Kilómetro 1 de TF-1Que suerte vivir aquí. Eso dice el eslogan. Y la verdad dice que vivimos en África, con más cemento que Nueva York, el tráfico de Hong Kong y los políticos que dejarían a los italianos de los 80 como adalides de la virtud.

Encima nos quejamos de que el turismo descienda. A ver si pretendemos que vengan a ver cemento, como bien ilustra Padylla en la tira de ayer. La isla del cemento y del canchanchaneo. La isla que en cuanto sopla algo de viento, llueven cuatro gotas, o estornuda la naturaleza, se paraliza. Es lo que caracteriza a esta isla: cemento con el culo. Mucho cemento. Desmonta todo lo que puedas, ponle cemento, cobra y corre. Y cuando llueva, que te coja lejos.

Hoy la isla se encuentra paralizada por el tráfico. La autopista TF-1, sentido salida de Santa Cruz, registra una velocidad punta de 1 kilómetro hora. Es decir, sin necesidad de utilizar la calculadora: en una hora he logrado recorrer un kilómetro.

Me informaba por la radio, y oía otros cálculos que confirmaban el resultado: otros conductores habían recorrido dos kilómetros en dos horas. Toda una vía rápida.
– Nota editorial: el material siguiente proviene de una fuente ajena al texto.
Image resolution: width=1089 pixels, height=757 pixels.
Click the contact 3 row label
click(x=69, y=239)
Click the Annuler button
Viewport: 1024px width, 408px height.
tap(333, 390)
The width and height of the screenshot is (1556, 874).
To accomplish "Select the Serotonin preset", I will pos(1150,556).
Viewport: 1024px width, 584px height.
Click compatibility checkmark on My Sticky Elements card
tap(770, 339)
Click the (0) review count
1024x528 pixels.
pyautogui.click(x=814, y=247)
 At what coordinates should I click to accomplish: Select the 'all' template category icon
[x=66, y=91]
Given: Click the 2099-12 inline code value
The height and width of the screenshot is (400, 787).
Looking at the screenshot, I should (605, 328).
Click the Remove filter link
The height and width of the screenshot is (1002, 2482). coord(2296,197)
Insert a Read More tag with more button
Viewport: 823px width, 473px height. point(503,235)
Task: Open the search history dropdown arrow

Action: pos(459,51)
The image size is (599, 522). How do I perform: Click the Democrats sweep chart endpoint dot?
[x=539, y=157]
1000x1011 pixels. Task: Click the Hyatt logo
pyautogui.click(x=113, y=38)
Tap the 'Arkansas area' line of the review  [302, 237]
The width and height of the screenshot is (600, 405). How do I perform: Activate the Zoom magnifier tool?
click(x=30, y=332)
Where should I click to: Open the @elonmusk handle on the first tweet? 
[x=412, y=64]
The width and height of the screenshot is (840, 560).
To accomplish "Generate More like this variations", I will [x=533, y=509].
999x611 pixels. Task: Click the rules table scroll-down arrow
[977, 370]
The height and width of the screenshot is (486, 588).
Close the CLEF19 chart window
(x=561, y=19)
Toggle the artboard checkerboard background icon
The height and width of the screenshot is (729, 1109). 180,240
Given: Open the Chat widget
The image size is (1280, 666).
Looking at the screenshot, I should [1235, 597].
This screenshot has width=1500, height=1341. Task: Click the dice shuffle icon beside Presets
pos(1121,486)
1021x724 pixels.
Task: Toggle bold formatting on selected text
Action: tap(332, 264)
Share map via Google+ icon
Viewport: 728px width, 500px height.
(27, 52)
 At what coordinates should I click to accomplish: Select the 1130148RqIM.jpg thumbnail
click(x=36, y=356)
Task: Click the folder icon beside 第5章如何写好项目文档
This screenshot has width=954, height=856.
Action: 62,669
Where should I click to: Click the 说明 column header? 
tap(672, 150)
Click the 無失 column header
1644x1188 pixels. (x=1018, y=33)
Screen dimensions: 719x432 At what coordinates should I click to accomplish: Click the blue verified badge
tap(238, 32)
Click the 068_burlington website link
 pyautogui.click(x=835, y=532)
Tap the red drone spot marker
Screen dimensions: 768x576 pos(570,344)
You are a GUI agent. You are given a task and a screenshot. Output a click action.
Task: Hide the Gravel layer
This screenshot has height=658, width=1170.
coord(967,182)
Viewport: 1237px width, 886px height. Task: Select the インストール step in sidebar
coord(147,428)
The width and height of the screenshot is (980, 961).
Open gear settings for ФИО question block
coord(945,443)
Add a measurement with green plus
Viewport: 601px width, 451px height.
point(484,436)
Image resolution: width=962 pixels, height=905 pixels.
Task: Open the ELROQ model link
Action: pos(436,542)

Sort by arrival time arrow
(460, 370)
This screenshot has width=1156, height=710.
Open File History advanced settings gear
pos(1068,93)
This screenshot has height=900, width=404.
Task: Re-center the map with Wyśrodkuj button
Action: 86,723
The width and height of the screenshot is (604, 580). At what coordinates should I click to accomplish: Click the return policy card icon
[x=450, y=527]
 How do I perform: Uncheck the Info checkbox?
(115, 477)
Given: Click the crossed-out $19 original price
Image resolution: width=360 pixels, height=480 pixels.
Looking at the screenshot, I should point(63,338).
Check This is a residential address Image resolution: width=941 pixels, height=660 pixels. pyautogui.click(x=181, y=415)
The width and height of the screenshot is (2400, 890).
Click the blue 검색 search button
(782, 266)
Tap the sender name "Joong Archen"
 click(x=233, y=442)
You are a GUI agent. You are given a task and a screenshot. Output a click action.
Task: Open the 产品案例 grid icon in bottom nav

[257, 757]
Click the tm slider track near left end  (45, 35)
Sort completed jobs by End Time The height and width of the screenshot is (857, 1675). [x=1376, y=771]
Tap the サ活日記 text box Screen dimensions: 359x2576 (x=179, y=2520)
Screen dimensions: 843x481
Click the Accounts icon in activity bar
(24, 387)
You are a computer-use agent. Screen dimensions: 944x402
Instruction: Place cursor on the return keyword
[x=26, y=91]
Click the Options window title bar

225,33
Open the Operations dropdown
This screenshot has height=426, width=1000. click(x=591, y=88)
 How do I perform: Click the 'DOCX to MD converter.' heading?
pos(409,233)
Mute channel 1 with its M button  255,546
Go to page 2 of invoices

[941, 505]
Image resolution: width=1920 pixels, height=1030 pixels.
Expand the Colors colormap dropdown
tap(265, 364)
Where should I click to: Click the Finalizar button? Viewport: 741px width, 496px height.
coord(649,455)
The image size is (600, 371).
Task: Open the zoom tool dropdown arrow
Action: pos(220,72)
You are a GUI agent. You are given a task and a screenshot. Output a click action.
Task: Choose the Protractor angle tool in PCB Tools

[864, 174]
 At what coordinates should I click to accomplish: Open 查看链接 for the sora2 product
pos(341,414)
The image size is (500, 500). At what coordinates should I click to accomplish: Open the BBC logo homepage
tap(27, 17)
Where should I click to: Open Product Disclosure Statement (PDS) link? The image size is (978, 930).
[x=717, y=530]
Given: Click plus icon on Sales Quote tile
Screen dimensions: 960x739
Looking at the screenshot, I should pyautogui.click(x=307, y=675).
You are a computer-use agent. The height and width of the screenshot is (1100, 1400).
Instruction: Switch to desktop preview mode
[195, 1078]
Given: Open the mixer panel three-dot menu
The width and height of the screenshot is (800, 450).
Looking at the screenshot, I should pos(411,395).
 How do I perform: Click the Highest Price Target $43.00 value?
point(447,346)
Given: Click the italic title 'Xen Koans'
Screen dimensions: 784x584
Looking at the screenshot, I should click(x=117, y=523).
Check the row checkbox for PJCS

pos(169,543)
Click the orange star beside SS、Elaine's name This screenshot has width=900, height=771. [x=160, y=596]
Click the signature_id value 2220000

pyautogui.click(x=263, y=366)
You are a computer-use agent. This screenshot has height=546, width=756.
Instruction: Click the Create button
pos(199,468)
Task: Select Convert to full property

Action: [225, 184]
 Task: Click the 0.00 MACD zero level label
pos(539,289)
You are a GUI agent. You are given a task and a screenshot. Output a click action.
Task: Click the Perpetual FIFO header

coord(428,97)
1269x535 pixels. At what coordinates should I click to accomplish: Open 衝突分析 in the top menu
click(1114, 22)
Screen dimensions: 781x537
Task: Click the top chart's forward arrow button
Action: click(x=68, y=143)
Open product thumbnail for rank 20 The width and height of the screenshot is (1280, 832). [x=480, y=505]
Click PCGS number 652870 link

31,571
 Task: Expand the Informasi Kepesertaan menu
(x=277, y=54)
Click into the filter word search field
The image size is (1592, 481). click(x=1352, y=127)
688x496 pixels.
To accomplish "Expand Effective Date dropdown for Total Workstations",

Tras hablar por teléfono con compañeros del trabajo que quedaron atascados varios kilómetros por delante, y en vista de que iba a pasar la jornada laboral sentado en el coche, decidí (cuando logré alcanzar la primera salida de la autopista, situada a esos lejanos kilómetro y medio desde Santa Cruz), abandonarla y volver a casa. Mejor esperar en seco.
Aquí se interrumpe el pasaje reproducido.